UNSW Engineers receive $3m to develop first ecofriendly fire retardants

Researchers from UNSW Engineering, in partnership with Flame Security International, have received a $3 million Commonwealth grant to develop the industry’s first eco-friendly, non-toxic and durable flame retardant for use in furniture, clothing, cars and construction materials.Assistant Minister Zed Seselja meeting with the UNSW Engineers leading the project

Led by Professor Guan Yeoh, the team of UNSW engineers involved are Professor Chun Wang, Dr Anthony Chun Yin Yuen and Dr  Shaun Chan from the School of Mechanical and Manufacturing Engineering as well as Professor Cyrille Boyer and Professor Vicki Chen from the School of Chemical Engineering.

Assistant Minister for Science, Jobs and Innovation Zed Seselja announced the Cooperative Research Centres-Projects (CRC-P) Program grant during an event in the UNSW School of Mechanical and Manufacturing Engineering. In addition to the Commonwealth funding, the project has attracted almost $8m in cash and in-kind contributions from industry and University stakeholders.

“I am very excited to be leading this project,”says Professor Yeoh.

“In addition to the research activities of the CRC-P, Flame Security International will also commit an additional funding of $4.3m to advance the development of more effective flame retardants.

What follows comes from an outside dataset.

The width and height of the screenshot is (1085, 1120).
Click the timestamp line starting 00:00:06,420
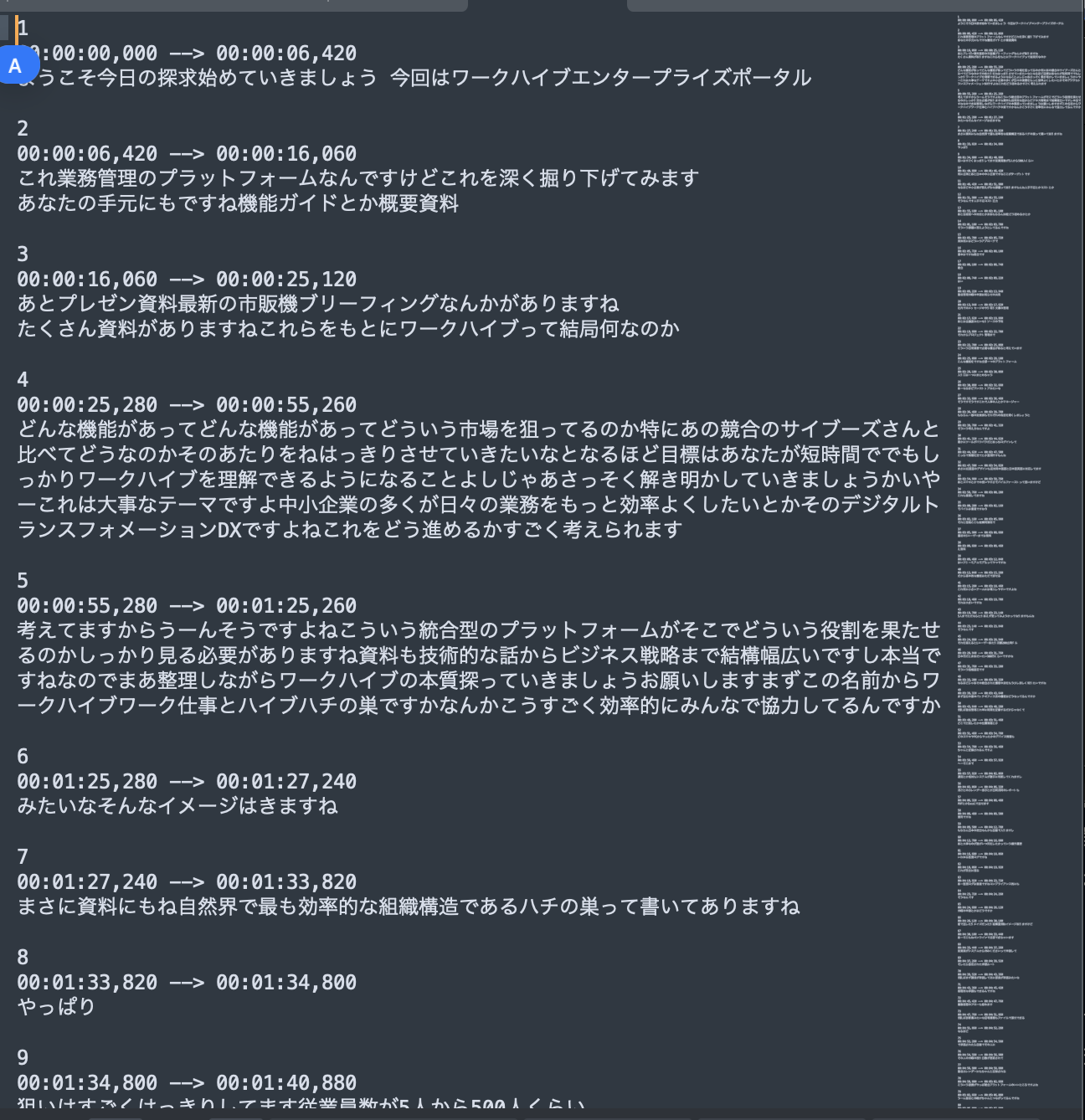click(187, 153)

“The research that we are embarking on will have a strong impact not only on the community’s safety but also on the development of new products and technologies.”

The three-year project addresses a need for non-toxic and eco-friendly flame retardant chemicals to protect synthetic materials and fabrics in furniture and clothing, as well external materials such as solar panels and building walls. Many components are highly flammable, presenting a daily threat to human life, property and the environment in a world where polymer and synthetic textile production continues to grow. In addition, the project will work toward manufacturing lightweight fire resistant protective garments in Australia, potentially for global exports.

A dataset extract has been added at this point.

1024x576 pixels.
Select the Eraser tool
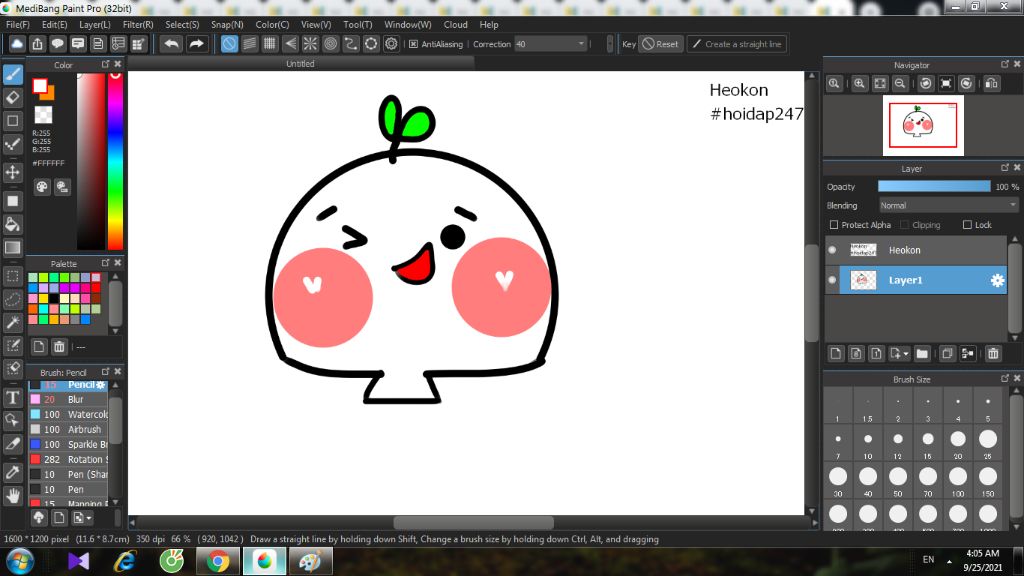pyautogui.click(x=13, y=98)
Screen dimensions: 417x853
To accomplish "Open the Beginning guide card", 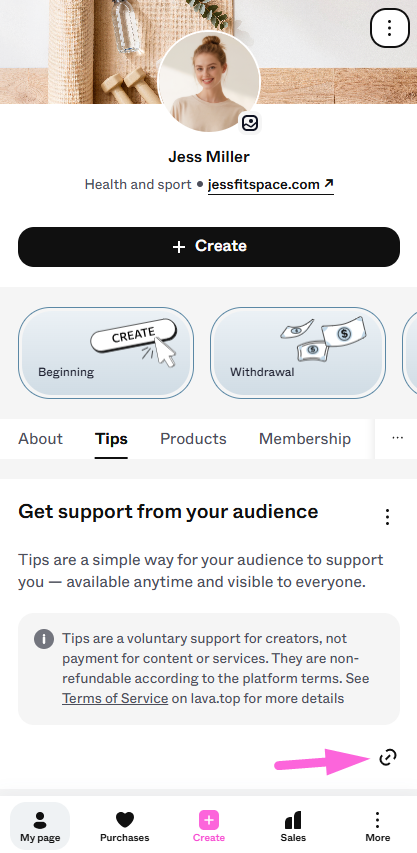I will point(106,353).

“It is very exciting, and I am really looking forward to seeing over the next couple of years what comes from the [CRC-P grant],” said Mr Seselja. “I am really pleased that we can invest with you to develop safer materials that are not only fire retardant but also much better for public health and for the environment.”

The CRC-P Program is an Australian federal government initiative to support collaborations between industry, researchers and the community. It is a proven model for linking researchers with industry to focus on research and development for practical use and commercialisation.

“The goal of these instruments created by the government is to interact with industry in a meaningful way to take fast, first-mover advantage in a really important field,” said Brian Boyle, UNSW Deputy Vice-Chancellor for Enterprise.

Professor Boyle added: “The CRC-Ps, which allow Australia to be nimble and take advantage of the gaps in the market place, are just wonderful. And further, the drive this government has had toward enhancing the industry-engagement piece is focusing us even closer with industry.”